Aletta şaşkınlıkla çatılan kaşlarını yukarı doğru kaldırıp hilal görünümünü verdi. 'Neye?'
Cevap hazırdı Elizabeth genişçe gülümseyerek 'Aşık olduğunu kabullenemediğin erkeğin hakkında ki sorulara'
Aletta aldığı cevapla yerinden sıçrayarak 'Aşık mı ? Ne ben mi? Asla!' diye karşı koysa da bu durum sadece Elizabeth'i güldürmüştü.

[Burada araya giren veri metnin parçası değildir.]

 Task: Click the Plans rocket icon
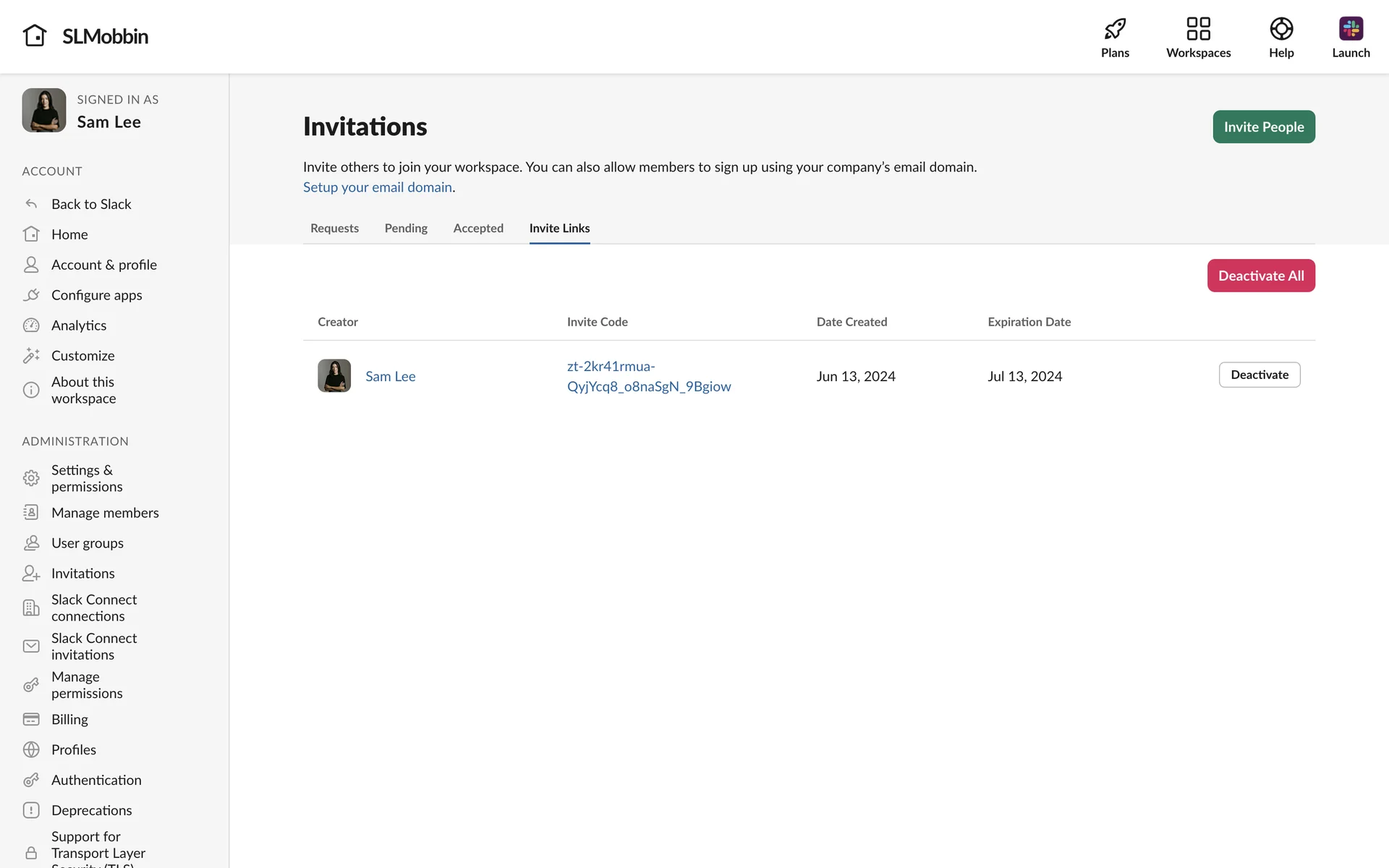tap(1115, 29)
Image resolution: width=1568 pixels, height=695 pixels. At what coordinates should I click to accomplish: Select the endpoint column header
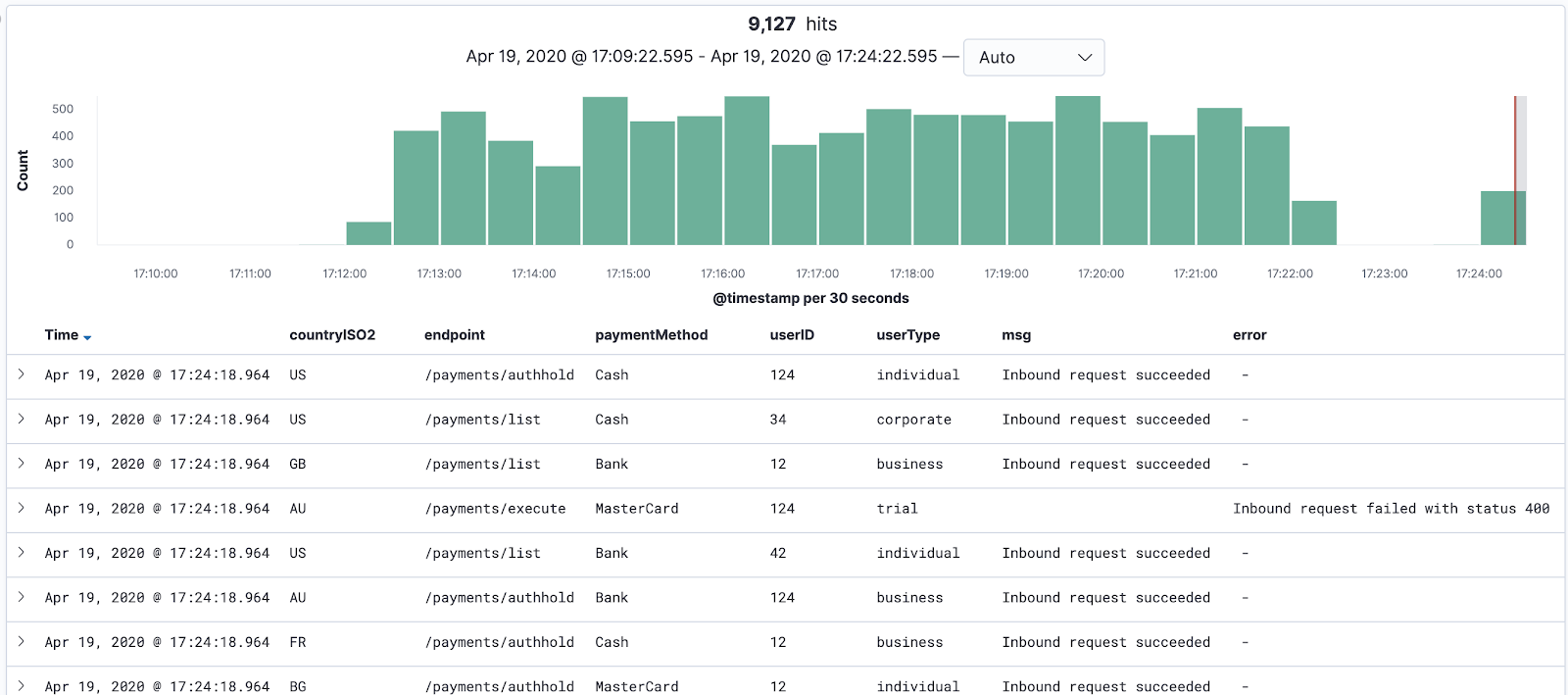[455, 335]
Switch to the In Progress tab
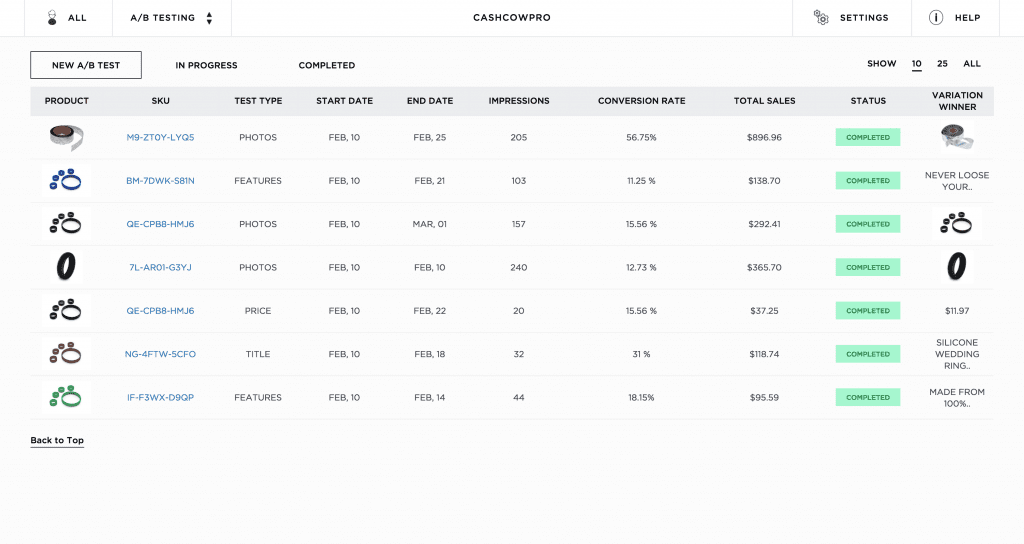Viewport: 1024px width, 544px height. pyautogui.click(x=206, y=65)
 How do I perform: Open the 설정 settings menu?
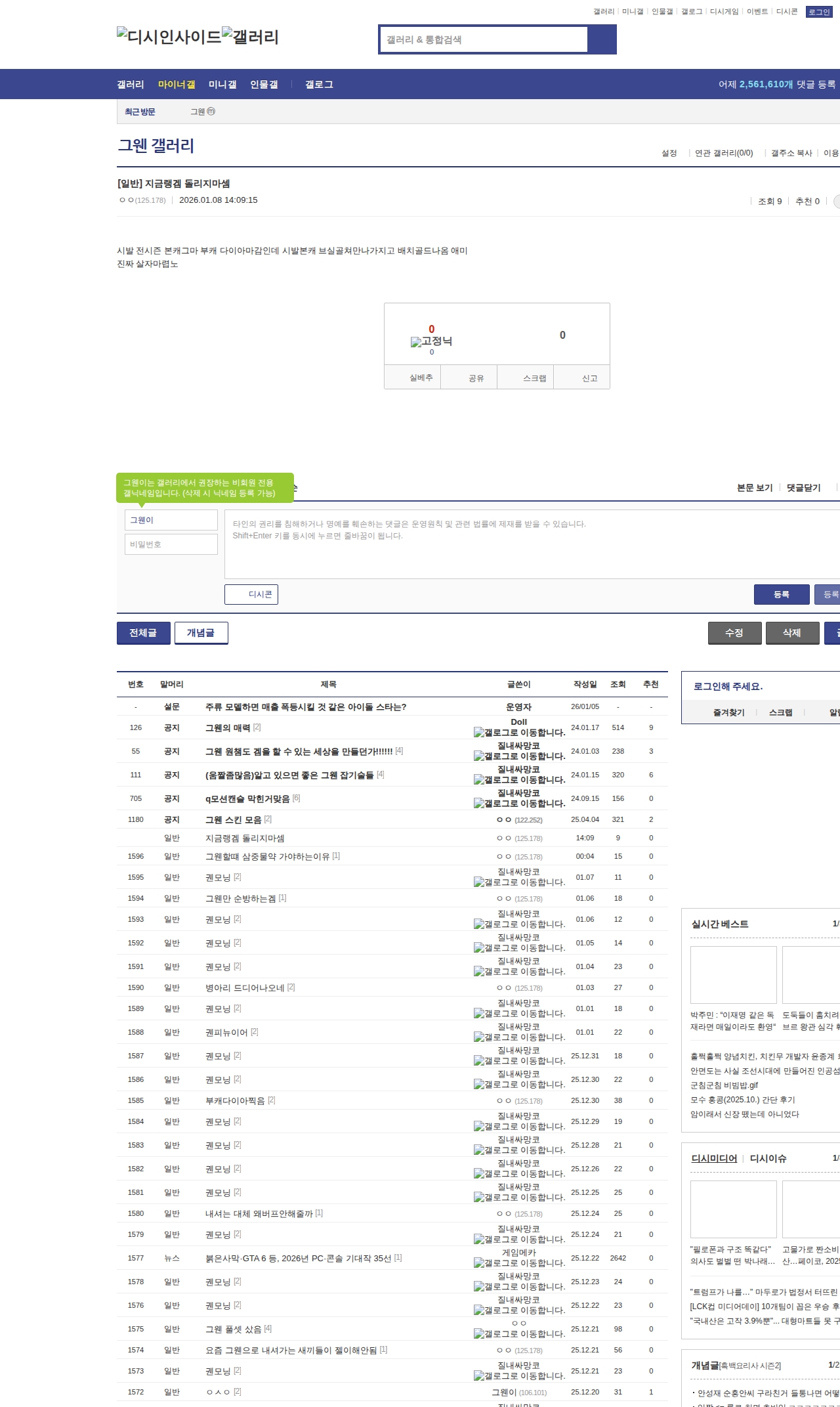point(669,153)
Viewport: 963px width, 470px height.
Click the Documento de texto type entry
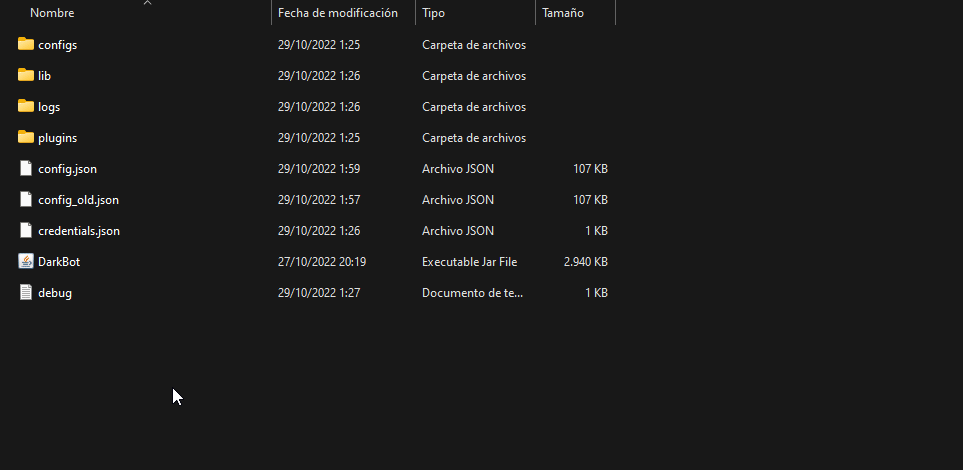pos(473,293)
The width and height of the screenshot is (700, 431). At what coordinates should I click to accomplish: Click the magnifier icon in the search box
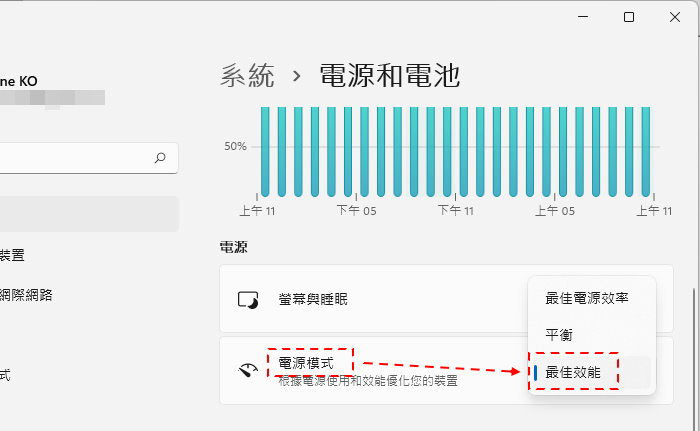tap(160, 158)
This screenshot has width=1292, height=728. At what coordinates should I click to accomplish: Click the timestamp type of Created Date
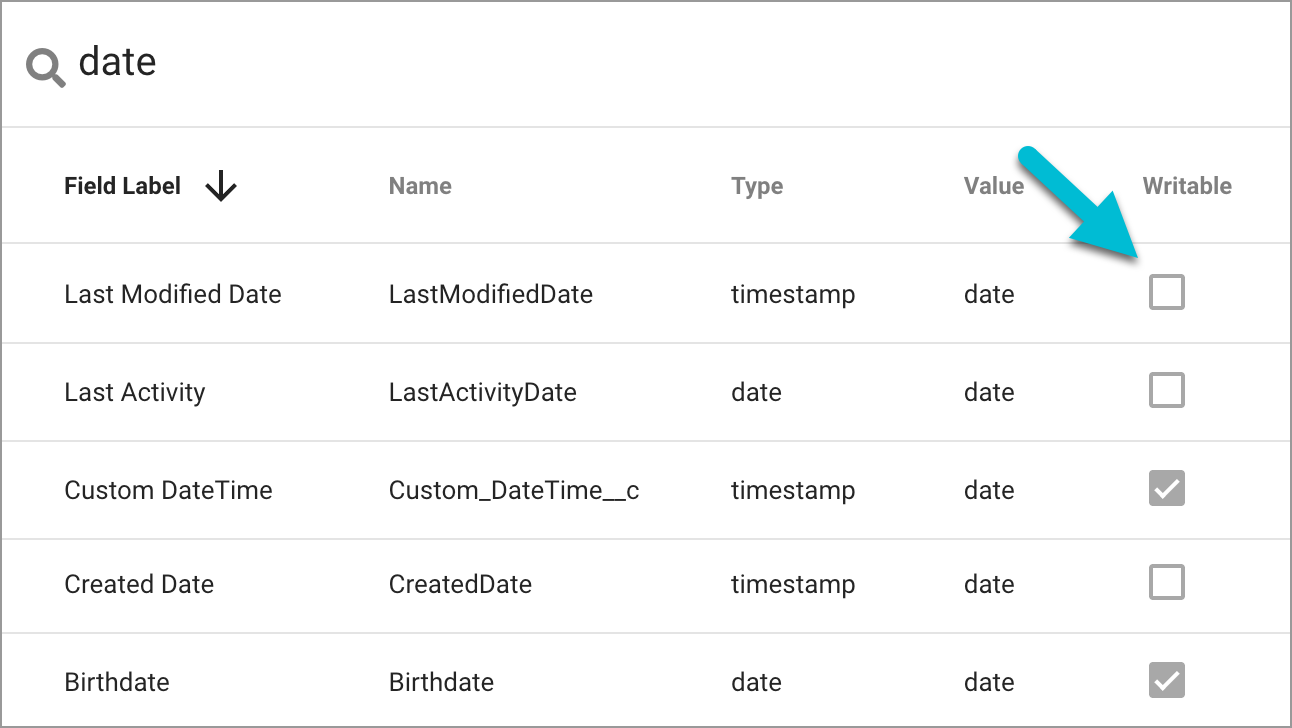(793, 584)
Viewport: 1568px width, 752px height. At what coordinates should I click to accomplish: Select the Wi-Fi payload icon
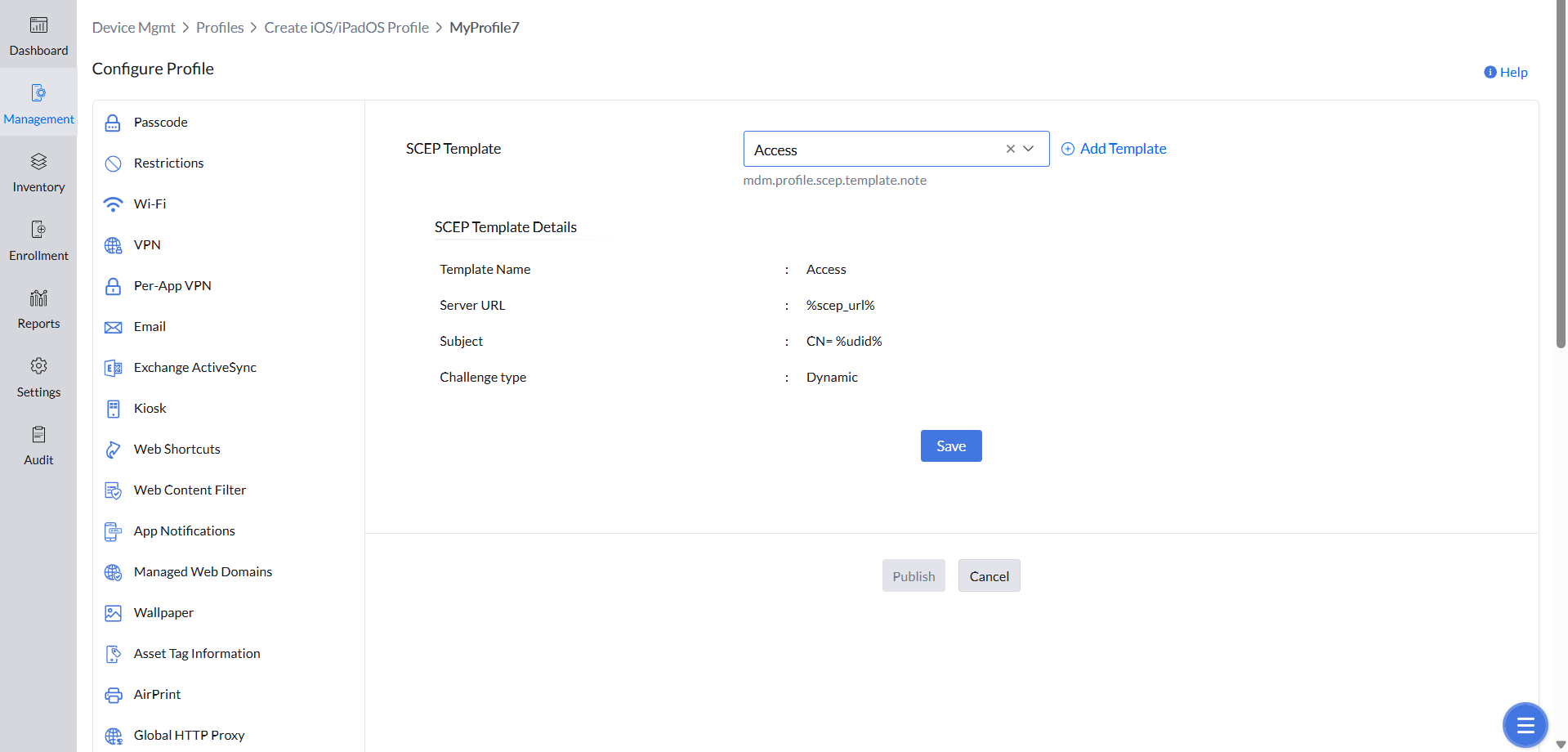[113, 204]
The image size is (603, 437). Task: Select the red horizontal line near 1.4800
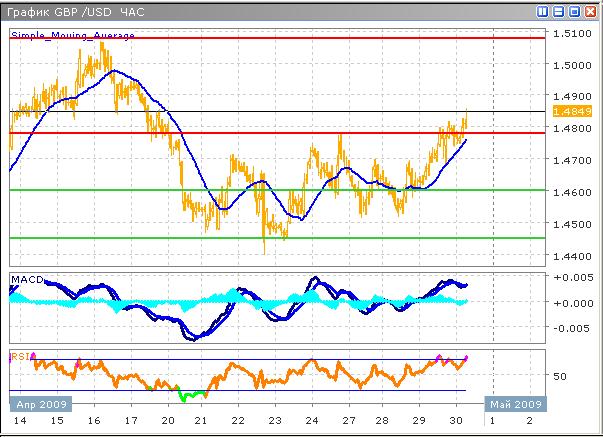[300, 132]
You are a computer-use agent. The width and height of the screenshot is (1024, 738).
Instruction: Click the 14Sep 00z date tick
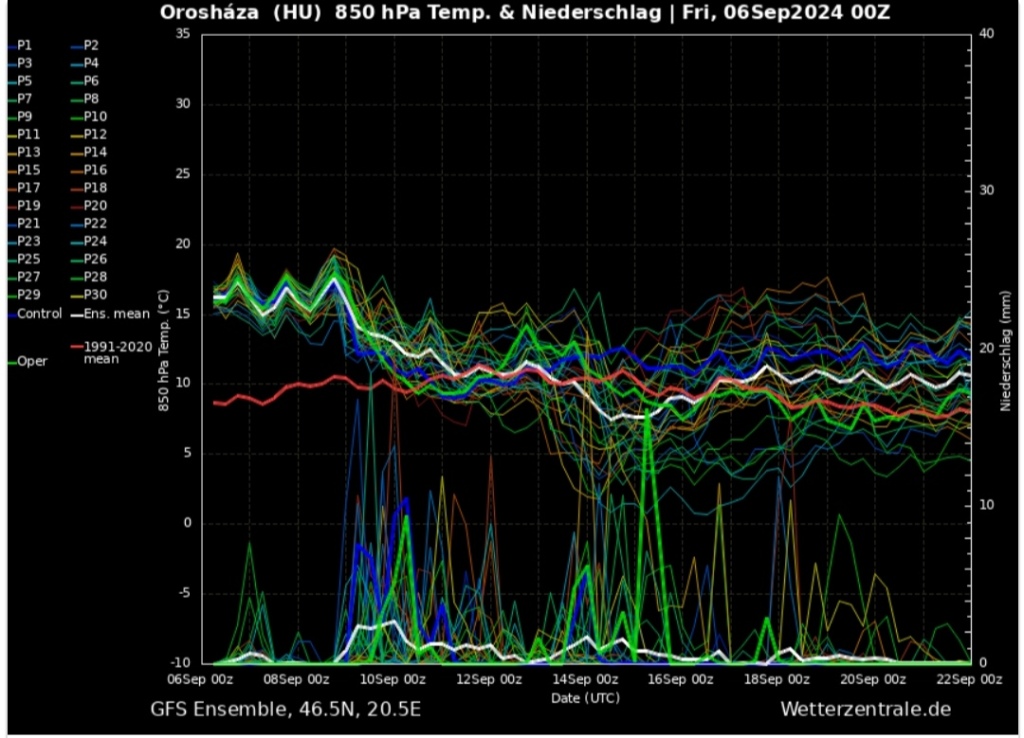coord(585,680)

'Neden bunları bir kenara bırakıp merak ettiklerini sormuyorsun Aletta?'
Aletta ağzını açıp kapadı. Tekrar açtı söyleyeceklerinden vazgeçip tekrar kapatınca bu balık pozisyonundan rahatsız olarak yerinden kıpırdandı. Ihlamurundan bir yudum daha aldı.
'Matt'in annesi ona ne oldu?'
Elizabeth'in yüzünden koca bir hüzün dalgası geçti. 'Kansere yakalandı...' devam edemeyince oda sustu.
Aletta ikinci sorusunu sormadan önce 'Üzgünüm' diye mırıldandı ona bu durumu hatırlatan kendisiydi nede olsa. Elizabeth genç kızın pişman dolu sesini duyunca kafasını kaldırıp küçük bir gülümsemeyle baktı ona. 'Ah hayır senin suçun değil bazen onu gereğinden fazla unutuyorum. Hatırlamak güzel acı verici de olsa.'
Aletta merak dolu bakışlarını dikince Elizabeth konuşmaya devam etti. 'Annem Marry harika bir kadındı Aletta. Onu tanımanı çok isterdim. Eminim oda senin gibi bir gelini olmasını isterdi. Belki de kendisine benzer demeliyim.'
Elizabeth'in son sözleri Aletta'nın aklını karıştırsa da bir şey demedi onun yerine merak ettiği soruları sordu. 'Nasıl biriydi?'
Elizabeth bu soru üzerine koca bir kahkaha atarak yanıtladı. 'Çılgın çatlak bir kadındı. Ama sevecen ve sıcakkanlı biriydi. Bir işi bitireceğine emin olman için yapabilirim demesi yeterdi. Kalbi büyük olan insanlardandı yani Aletta. Herkesi sevebilen bir yapısı vardı. Burada kaybetti işte o da. Matt'in babasını severek hayatının en büyük hatasını yaptı belki de'
Aletta somurtarak 'Babası kim ki?'
Elizabeth'in şaşkınlığı büyüktü 'bilmiyor olamazsın'diye inledi. 'En büyük düşmanı Macnair diğer adıyla Lupe. Lanet adam!'
Aletta duyduğu ismin şokunu yaşarken ağzından tek çıkan kelime 'Yalancı' oldu. Hayır Macnair olamazdı onun babası. Oğlunun zaafını öğrenmek için bir kadın ajan yolluyamazdı. Macnair o kadar şerefsiz biri değildi. O, o adam annesinin en yakın dostuydu. Gülşah'ın dostu!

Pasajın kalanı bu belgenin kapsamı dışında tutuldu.